In a world of uncertainty, I am hesitant to share my good news because I am afraid of experiencing joy and therefore becoming vulnerable to the devastation of loss. Posting a sonogram photo will evoke your excitement. Your congratulatory remarks will remind me that underneath my armor of hope and optimism which proclaims, "regardless of what happens, I will find my way to growth“ is an irrational and undeniable attachment to this baby. Not only for me, but for the sake of my daughter, I want this pregnancy to have a storybook ending. She is old enough to understand the disappointment of loss and tells me often, “I really hope this baby wants to stay and be my sister.” Those of us who have lost babies and are stronger because of what we have endured don't want to be. I don't need another story to tell and I most certainly don't want to answer Catherine’s questions about why our babies are angels in heaven. Further, I am terrified of physically recovering from another loss because the last time I had two surgeries and eventually a dose of chemotherapy to rid the remains of the pregnancy. They suspect it was Placenta Accreta but all they tell me for certain is that I am lucky to have come through it all with my uterus intact.
Why on earth would I try again, you wonder? After all, I have three healthy children to hold and be grateful for. My dear girlfriend asked how I found the courage to do this again (a kind way of relaying her fleeting thought that I am certifiably insane). To this, I answered, “Though it was an incredibly painful experience, it was beautiful too. Even if only for a moment, even if he was too tiny to live outside my womb, I held my baby boy. If I erase the pain, I lose out on a beautiful lesson about hope. I am more resilient because of his brief presence in my life.”

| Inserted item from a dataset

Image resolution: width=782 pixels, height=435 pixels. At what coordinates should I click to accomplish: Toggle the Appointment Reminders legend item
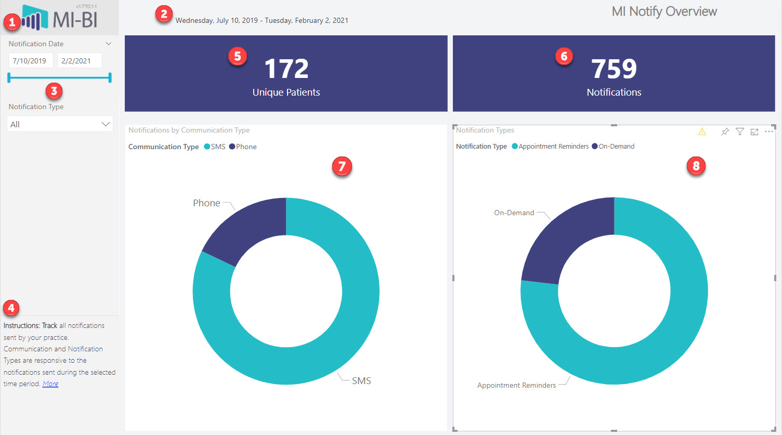pyautogui.click(x=550, y=147)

Daily, I must remind myself that from my adversities I have grown and because of the women who have shared their painful stories with me, I have endured. Therefore, it is time for me to be honest and open about both my fears and my joys - not only for my own wellbeing but for those who are walking the journey of pregnancy after loss along with me. I suspect that if this all ends badly, it will be painful whether or not I acknowledge my joy. But if in October, I am awake in the stillness of the night nursing my baby girl, I will want to reflect upon the magical experience that pregnancy can be. Knowing this is my final pregnancy, I will wish I had savored the miracle of life dancing within my womb.
So in a moment of vulnerability, here is the sonogram photo of my baby girl and the public declaration that even if only for 28 weeks, 5 days and a few hours, there has been life in my womb. For this, I am filled with gratitude and yes, joy. Your congratulatory remarks are welcome, because I am finally open to the experience of joy again.